Pending approval from the D.C. Council, Miller's Western Development will buy property on the north side of the stadium and build more than 900 parking spaces -- four levels above ground and several more below. Western will then build about 660 condos and 50,000 square feet of retail space as well a 180-room hotel around and above the garages.

Miller's team will pay $82 per developable square foot for the right to build on the site, says Adrian Washington, CEO of the Anacostia Waterfront Corp., which has been working on the city's behalf to reach a deal. But the final price will be determined after Western and city officials reach a deal on how much affordable housing Miller will build at the site, Washington says.

Miller declined to identify the hotel operator, but said it is a New-York based company that would be new to the Washington market.
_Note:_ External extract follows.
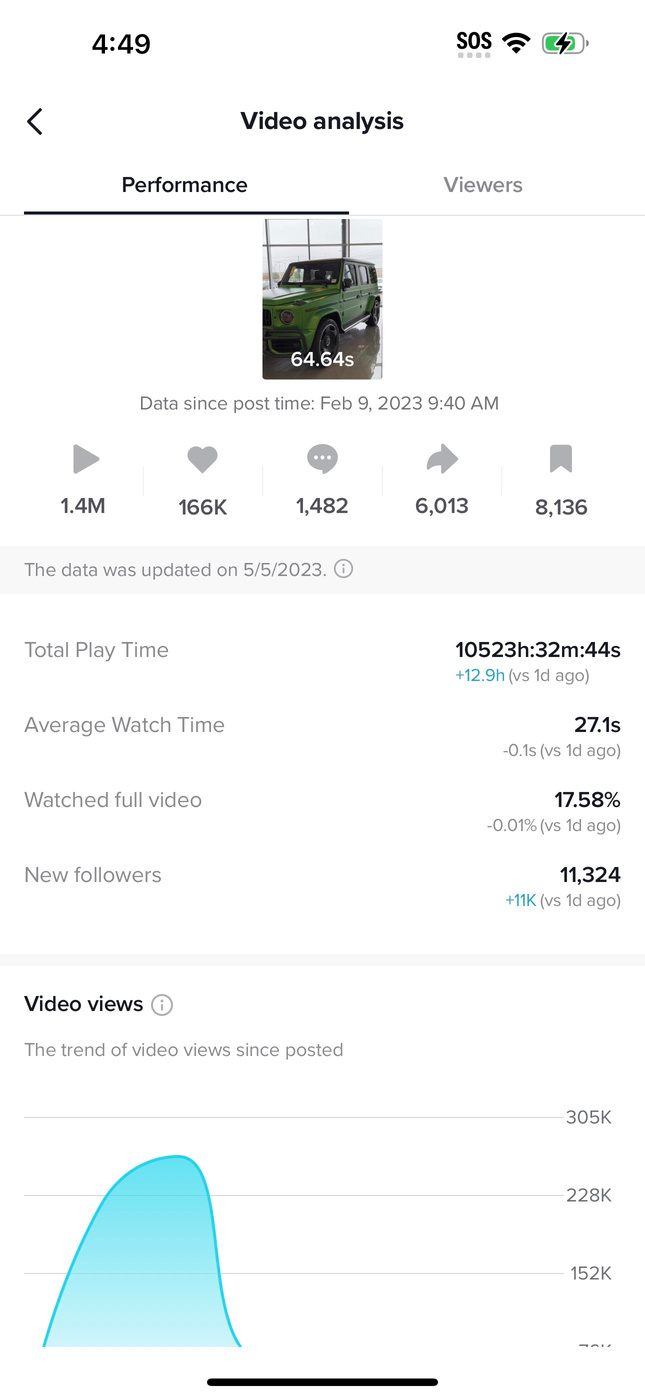
Task: Tap the comments bubble icon
Action: tap(322, 459)
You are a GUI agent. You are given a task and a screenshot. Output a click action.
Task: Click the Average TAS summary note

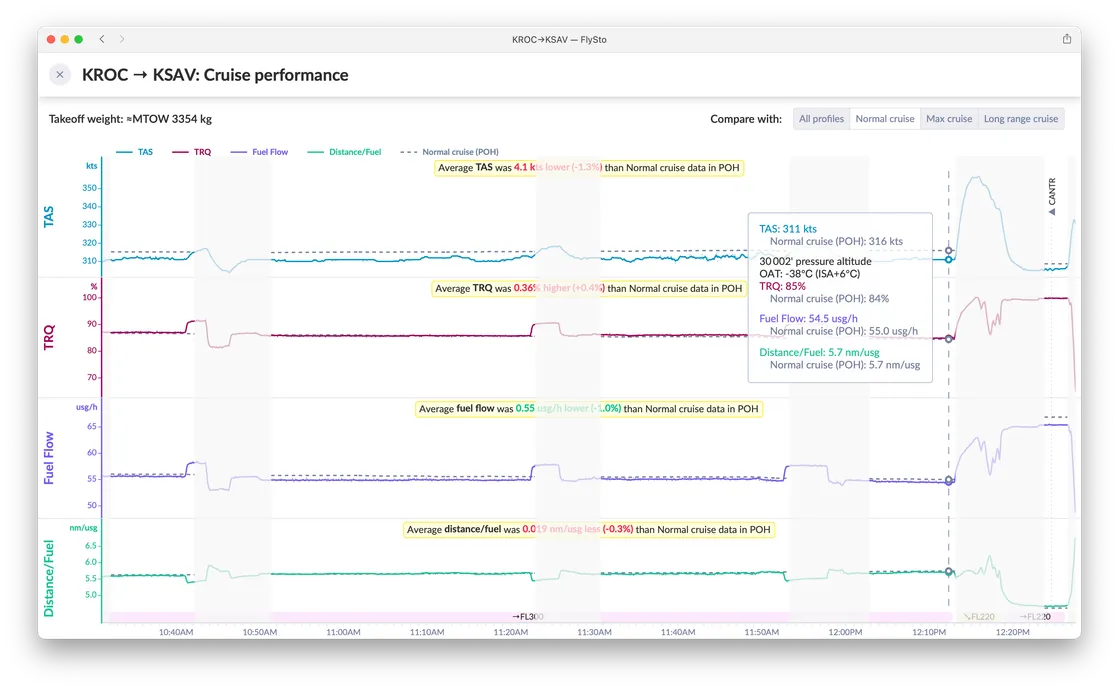click(x=589, y=168)
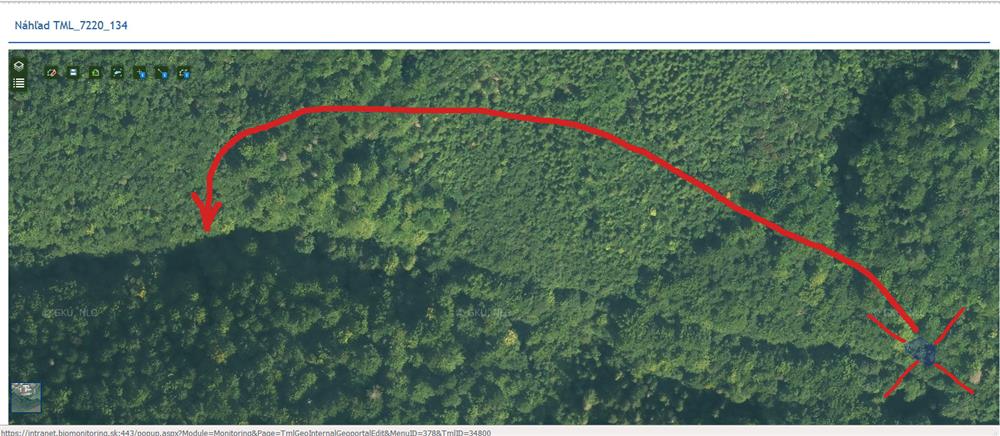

Miller's proposal was announced June 20, just six days before the city's Zoning Commission will review the D.C. Sports and Entertainment Corp.'s application to build the $611 million stadium. Zoning laws say parking at the stadium must be built underground. But the sports commission's $21 million provides only enough money for above-ground structures, which were roundly criticized by zoning officials during a May meeting.

At the same time, the Lerner family, which is buying the Nationals, prefers above-ground parking. Stan Kasten, who is expected to become the National's president, says the owner's chief concern is that the stadium -- and the parking garages -- are built on time and on budget. The stadium is scheduled to open in 2008.

From Jacqueline Dupree’s Near Southeast DC Redevelopment:

UPDATE: Neither the Saturday WashTimes or WashPost has a story on the plan to sell the land to Western Development - but the WashTimes does have a piece on the Nats sale that includes some information on the garages: "The D.C. Sports and Entertainment Commission [...] is prepared to direct the construction team, led by Clark Construction, to build parking above ground. But the commission received some assurances from Clark this week that at least part of the parking could be built underground and completed by March 2008, the project's deadline. The Anacostia Waterfront Corp. [...] presented a plan to pay for the construction that would involve payments from developers in exchange for the rights to build on certain parcels of ballpark land. But those plans have yet to be finalized, to the frustration of the Lerner family and members of the sports commission. Talks are ongoing, and a plan could be presented to the D.C. Zoning Commission during a hearing on the entire ballpark plan June 26." Then there's this sentence, which I've not seen elsewhere and, if true, shows why they're really working so hard to find a compromise: "Any above ground parking structures would require special approval from the zoning commission."